In un pigro e inerte giorno d’inverno, il 12 gennaio 1918, il poeta Dino Campana venne ricoverato presso l’ospedale psichiatrico di San Salvi a Firenze, prima di essere trasferito nel manicomio di Castelpulci. È esattamente quello il punto in cui, come scrisse Eugenio Montale nell’introduzione ai Canti orfici:
Dino Campana si arresta alle soglie di una porta che non s’apre, o talora, s’apre solo per lui.
Un grande critico letterario del nostro Novecento, Carlo Bo, definì Campana come “l’ultimo grande poeta”, colui che era stato toccato e divorato dal fuoco, per poi entrare nel cuore stesso della notte e non uscirne mai più.

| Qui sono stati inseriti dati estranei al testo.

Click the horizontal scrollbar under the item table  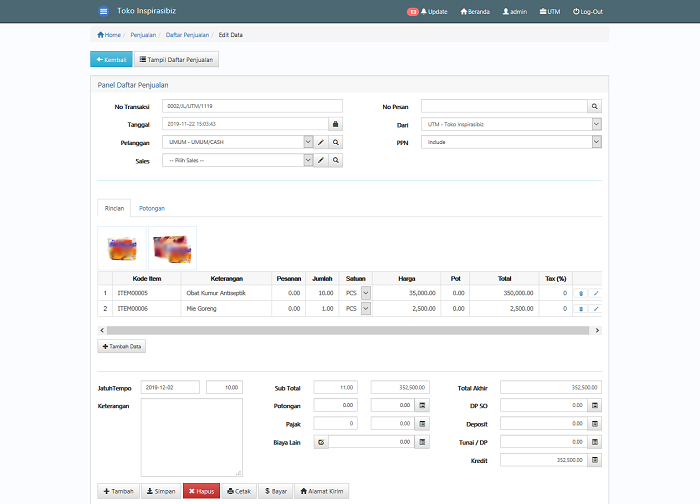click(350, 330)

L’oscurità di Dino Campana tuttavia è ciò che ancora ci affascina e ci irretisce, la sua “lucida follia” è un enigma che non saremo mai in grado di risolvere, il dubbio perenne che aleggia attorno alla grazia impalpabile poesia. Non riuscì mai a liberarsi dallo stigma di “poeta pazzo” che si impresse su di lui come un marchio: eppure fu davvero una condanna? Oppure fu la sua benedizione? La sua era forse una forma di genialità creativa?
Sulla pietra tombale di Dino Campana, situata nell’abbazia di San Salvatore a Settimo, si può leggere la seguente iscrizione:
Nel cuore antico/di questa terra/fiorentina che/accolse i suoi/ultimi giorni/la pietà e il/silenzio onorino/colui che fu/voce ai disperati/sogni umani.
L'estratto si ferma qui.